::: Passage given

When were Chelsea FC founded & when was Stamford Bridge built?

10 March 2021 21:45

Chelsea Football Club wasn’t the original plan when businessman and sports enthusiast Gus Mears acquired an old sports ground in west London that was home to the London Athletic Club.

At that time, professional football had not caught on in London in the same way it had over the previous decades in the midlands and north of England, where the dominant clubs were based. Until Woolwich Arsenal were promoted to the top flight in 1904, there had never even been a club from the capital in the First Division, let alone one that had been crowned champions.

Stamford Bridge existed for decades before Chelsea did | Heritage Images/Getty Images

Most of the earliest FA Cup winners in the 1870s had been from London or the neighbouring south east, but they were strictly amateur clubs in an era when professionalism was viewed dimly by the wealthy elite who initially developed the sport as public schoolboys.

Once the professional era took hold and the Football League was launched in the latter stages of the 19th century, the power shifted to Lancashire, the west midlands and north east.

But with hunger for professional football starting to develop in London with the emergence of a handful of teams – Tottenham won the FA Cup in 1901 and 1902 without even being a member of the Football League, for example – Mears spied an opportunity.

Stamford Bridge had been opened as a sports facility in 1877 and was primarily an athletics venue for more than 25 years. But when Mears and his brother, Joseph, acquired the site, the plan they had was to develop it into a top facility for professional football.

The ground was offered to nearby Fulham, who had been playing games at Craven Cottage since 1896. But the club refused the chance to lease the Stamford Bridge site from the Mears brothers over a disagreement about the finances involved and instead redeveloped the Cottage, hiring famed architect Archibald Leitch - he also worked on designing Stamford Bridge.

::::::
::: Given data

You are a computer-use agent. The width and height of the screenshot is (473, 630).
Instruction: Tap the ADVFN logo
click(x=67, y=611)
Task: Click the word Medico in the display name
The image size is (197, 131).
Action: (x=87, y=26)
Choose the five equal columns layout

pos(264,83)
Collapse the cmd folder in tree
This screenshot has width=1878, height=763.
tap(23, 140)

::::::
::: Given data

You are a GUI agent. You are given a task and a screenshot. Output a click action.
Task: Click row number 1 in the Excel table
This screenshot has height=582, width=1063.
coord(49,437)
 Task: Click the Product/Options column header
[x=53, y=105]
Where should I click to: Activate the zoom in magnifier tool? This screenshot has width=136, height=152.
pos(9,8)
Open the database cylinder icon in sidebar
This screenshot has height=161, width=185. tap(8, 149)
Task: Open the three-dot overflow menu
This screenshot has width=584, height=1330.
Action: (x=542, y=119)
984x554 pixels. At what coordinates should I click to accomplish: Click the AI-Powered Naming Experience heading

::::::

=== Actions to take ===
a) Revise the article on Chelsea's founding starting with "Chelsea Football Club" and going on through "London Athletic Club.", changing "businessman" to "entrepreneur".
b) According to the article on Chelsea's founding, in what year did Stamford Bridge open as a sports facility?
c) Extend the article on Chelsea's founding and Stamford Bridge from the point where it ends.

=== Answers for the tasks ===
a)
Chelsea Football Club wasn’t the original plan when entrepreneur and sports enthusiast Gus Mears acquired an old sports ground in west London that was home to the London Athletic Club.

b) 1877

c)
At one stage, the football vision of Gus Mears had looked like it was in danger of petering out and it is even thought that he considered selling the land at Stamford Bridge to the Great Western Railway Company and giving up altogether.

Legend has it that a business partner by the name of Frederick Parker still supported the venture and had tried without success to get Mears to reconsider. That was until Parker was bitten by Mears’ dog one day, an incident that Mears chose to view as proof that he could trust Parker’s judgement because he had ‘taken the bite so well’.

However, with no club to fill Stamford Bridge, Mears opted to create his own instead.

A meeting was held on 10 March 1905 at The Rising Sun pub opposite Stamford Bridge – that pub is still there today, although it now goes by The Butcher’s Hook instead, and is a significant part of Chelsea history. Mears and his fellow founders needed to come up with a name that day, with options like Stamford Bridge FC, Kensington FC and London FC among those discussed.

They settled for the name Chelsea FC in recognition of the area of London they were in.

Just 10 weeks later, at the end of May 1905, Chelsea were remarkably elected into the Football League without a ball having ever been kicked. They then took their place in the Second Division in the 1905/06 season and had made it into the top flight by 1907.

Gus Mears sadly passed away in 1912 at the age of 39 and is buried in the nearby Brompton Cemetery next to Stamford Bridge with his son, who was killed aged 18 during the First World War.

Chelsea still remained under the control of the Mears family for generations. Joseph was initially the dominant force at Stamford Bridge after his brother’s untimely death, with his son Joe and grandson Brian both later serving as Chelsea chairman.

With the club in debt, struggling and well past the golden era of the 1950s and 1960s, it was the latter Mears who eventually sold the club to Ken Bates for just £1 in 1982, while current owner Roman Abramovich completed his takeover in 2003.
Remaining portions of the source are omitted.